Os movimentos de Temer miram a governabilidade, e sua sobrevivência política e pessoal, não a legitimidade. A indignação social não lhe interessa, preocupa ou comove: se isso não tiver efeitos políticos é inofensivo. E por um jogo institucional, Temer tem conseguido manipular suas peças, enquanto as ruas estavam indecisas e dispersas. Pelo menos até hoje, quando largas manifestações tomaram o país em memória e homenagem a Marielle, sobretudo em São Paulo, onde isso se junto a uma massiva manifestação de professores e servidores municipais -- os quais foram duramente reprimidos ontem, quando da votação da pífia reforma previdenciária municipal.

As massas, por outro lado, não vão perdoar Temer ou o (P)MDB por conta dessa medida, talvez se choque que a militarização da segurança não produza tantos efeitos assim -- o México e a Colômbia são bons um exemplo disso, e é um fracasso --, mas seu desejo se explica: o Rio era mesmo o caso de uma intervenção federal, só que civil, democrática, com o afastamento do governador e a aplicação de um profundo plano de resgate financeiro e social, com a regularização do pagamento dos funcionários público e normalização do serviço público. Na falta de nenhuma intervenção, que a esquerda não concebeu ou faria, veio alguma intervenção, e entre nada e alguma coisa, a população embarcou.

Falando em México e Colômbia, por sinal, são modelos que a oligarquia brasileira deseja para o país: economicamente austeras, politicamente autoritárias e possuidoras de uma estranha relação entre crime organizado e Estado, basicamente quase toda dissidência política ou social é dizimada enquanto um jogo e contentes entre as frações da elite disputa o poder -- na Colômbia, o candidato de esquerda com chances de vencer quase foi executado num atentado, no México, a esquerda periga ganhar, embora uma série de crimes bárbaros continue a acontecer sob o comando de cartéis de tráfico como, por exemplo, o caso de 43 estudantes ativistas "desaparecidos", há pouco mais de três anos, em uma ação de cartéis junto com oligarquias políticas.

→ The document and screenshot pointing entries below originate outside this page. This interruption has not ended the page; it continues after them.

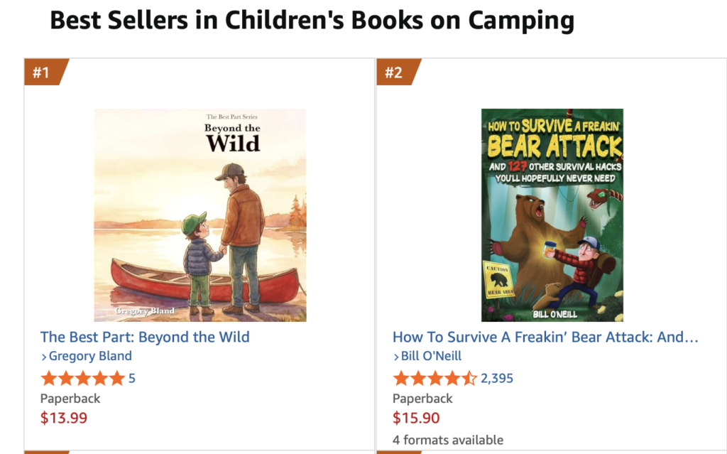Click the #1 rank badge
Screen dimensions: 727x454
click(42, 72)
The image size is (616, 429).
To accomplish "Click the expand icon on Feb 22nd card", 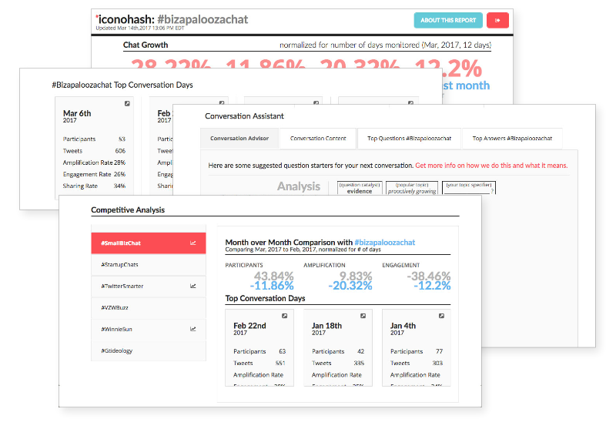I will pyautogui.click(x=283, y=316).
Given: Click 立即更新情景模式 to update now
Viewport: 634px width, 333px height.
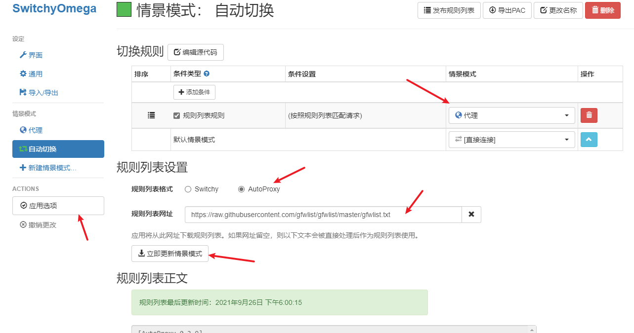Looking at the screenshot, I should coord(169,254).
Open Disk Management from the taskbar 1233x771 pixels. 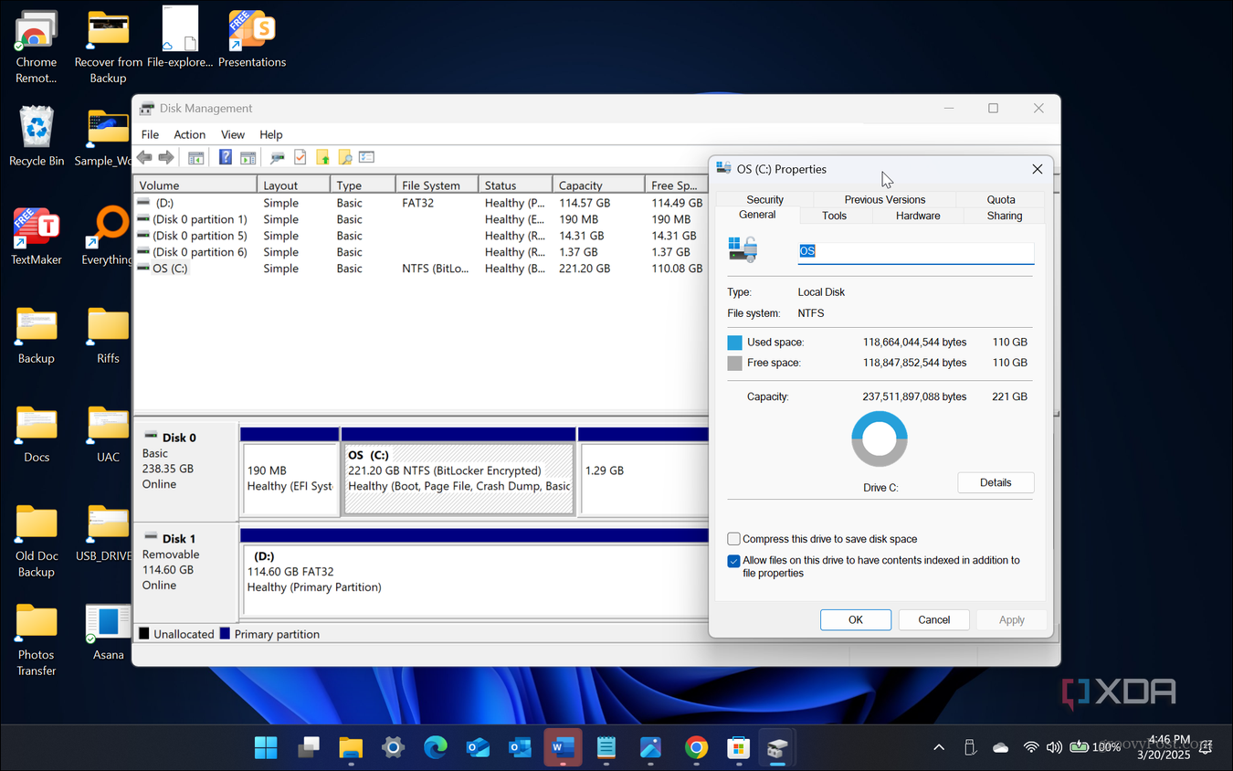(776, 747)
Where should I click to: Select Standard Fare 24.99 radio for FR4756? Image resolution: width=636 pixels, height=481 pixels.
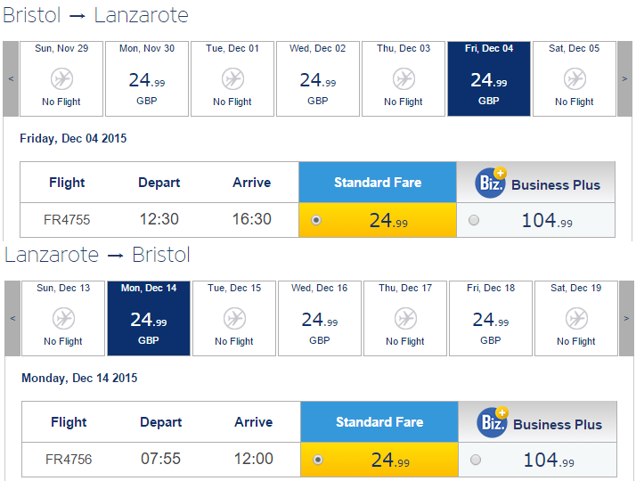pyautogui.click(x=318, y=460)
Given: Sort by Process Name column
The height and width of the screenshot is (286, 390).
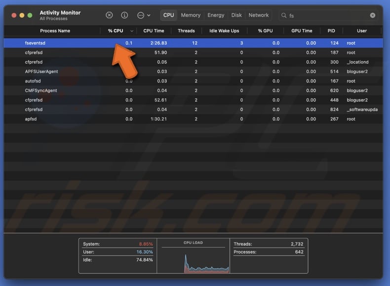Looking at the screenshot, I should click(55, 31).
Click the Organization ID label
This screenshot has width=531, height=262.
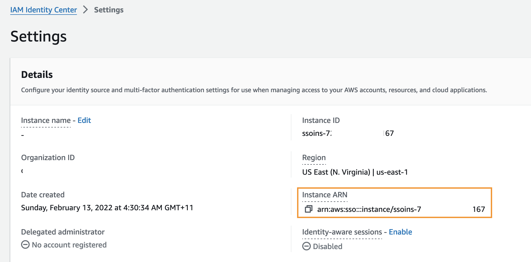48,157
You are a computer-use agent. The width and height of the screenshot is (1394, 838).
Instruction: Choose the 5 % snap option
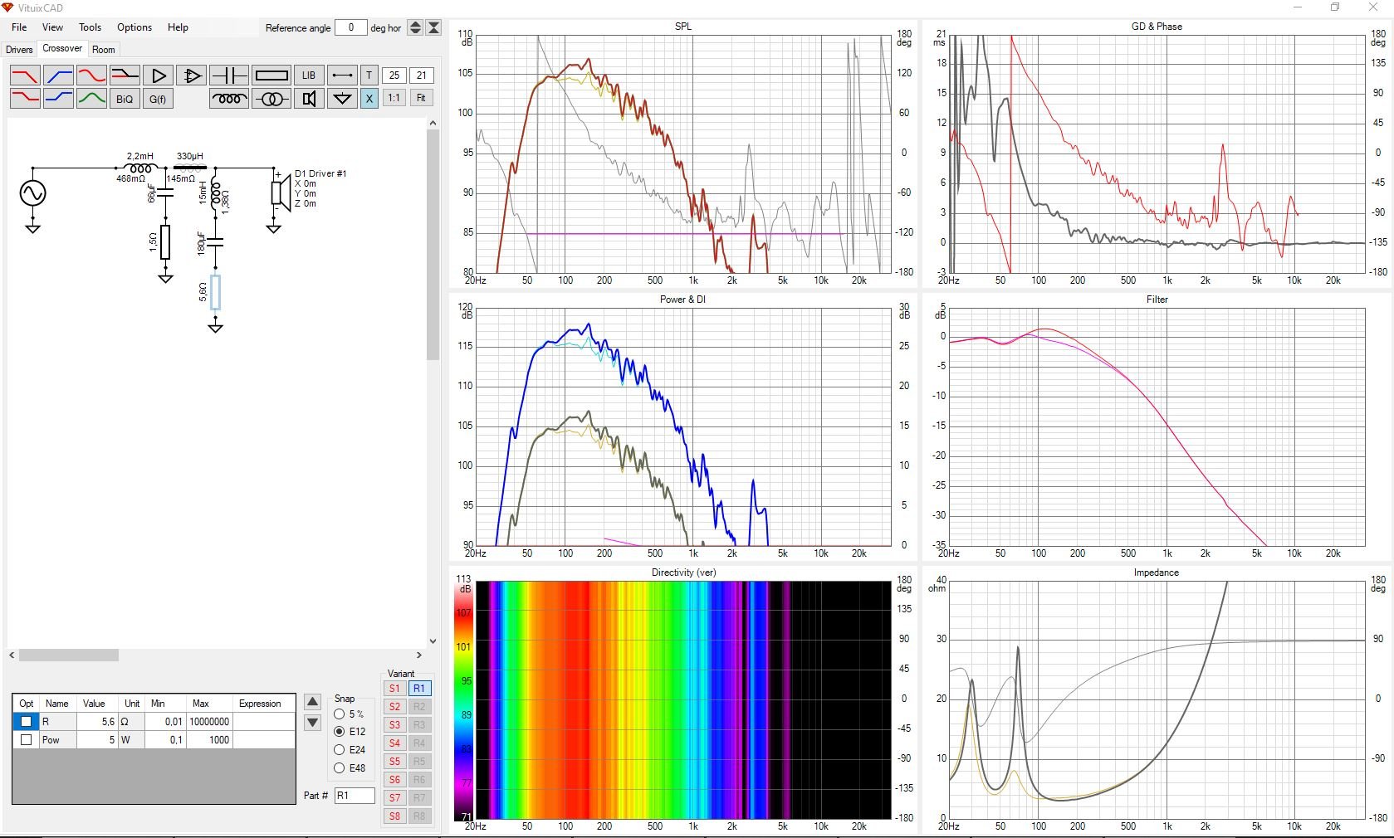340,714
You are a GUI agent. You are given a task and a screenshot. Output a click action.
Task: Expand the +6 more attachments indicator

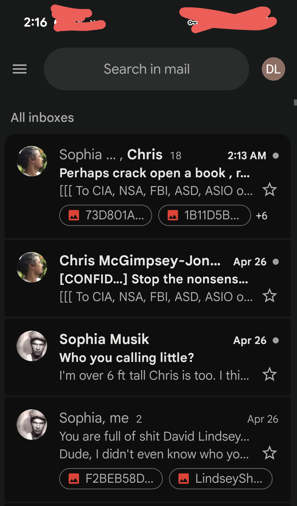coord(261,216)
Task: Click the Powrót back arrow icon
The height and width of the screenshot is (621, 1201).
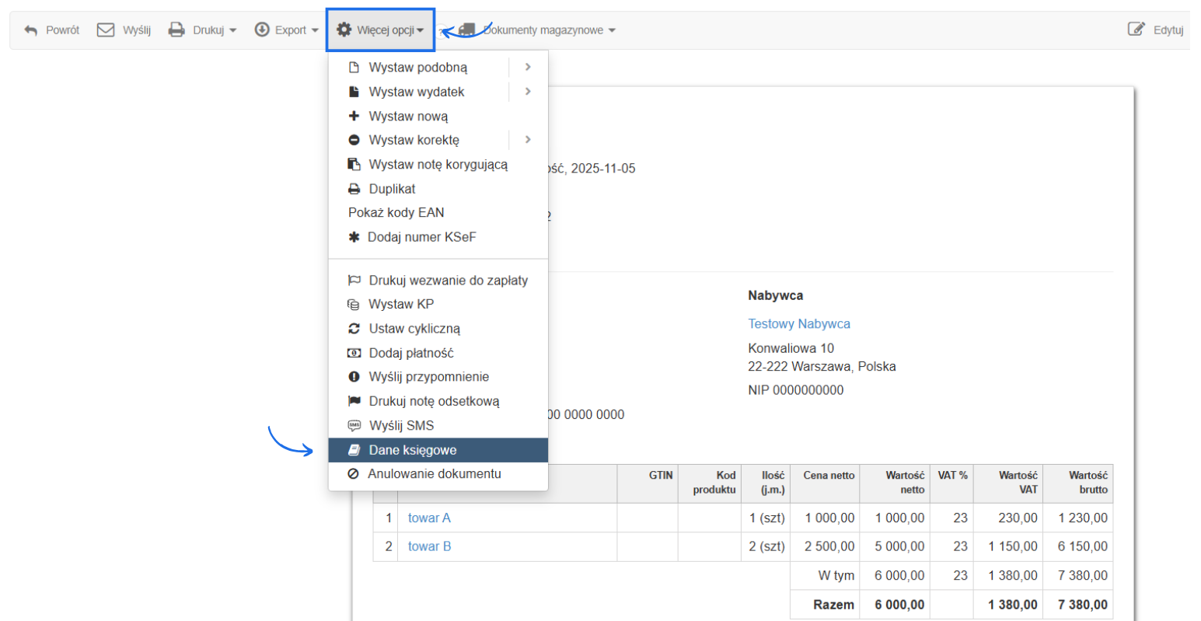Action: pyautogui.click(x=31, y=30)
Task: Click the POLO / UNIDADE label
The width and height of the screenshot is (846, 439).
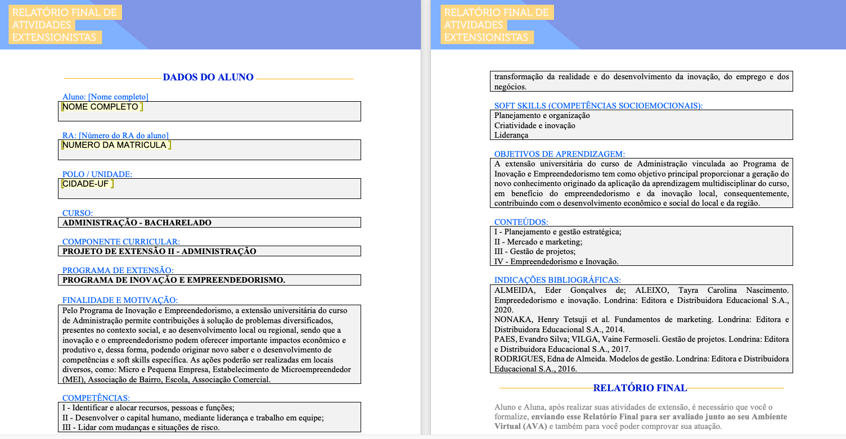Action: tap(97, 174)
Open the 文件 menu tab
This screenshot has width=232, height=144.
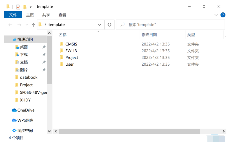tap(13, 15)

No Brasil, a fé que o processo eleitoral vá funcionar, contudo, ainda está em alta. Na melhor das hipóteses podemos estar no meio dos anos 1950, quando o JK ganhou e o Marechal Lott conseguiu garantir sua posse. Mas pode ser que não. A Nova República, apesar de sua mediocridade econômica, conseguiu fazer do Brasil um país mais estável do que a média das nações no mesmo patamar, agora aquele pacto parece que realmente acabou. A falta de estratégia entre os setores democráticos pode levar a um colapso, que vem em ondas, aos poucos.

Marielle, talvez não ironicamente relatora da Comissão Parlamentar sobre a Intervenção "federal" do Rio, é uma vítima de crime político estranhíssimo. Ate agora, a junta fisiológica que governa o Brasil prefere se apropriar do crime como se isso provasse a "necessidade da intervenção", mas há sem sombra de dúvida muito mais escondido por detrás disso. Realinhar os setores progressistas, superar divergências pueris, e ter clareza na ação são essenciais para os meses -- decisivos -- que nos aguardam. Vamos à luta.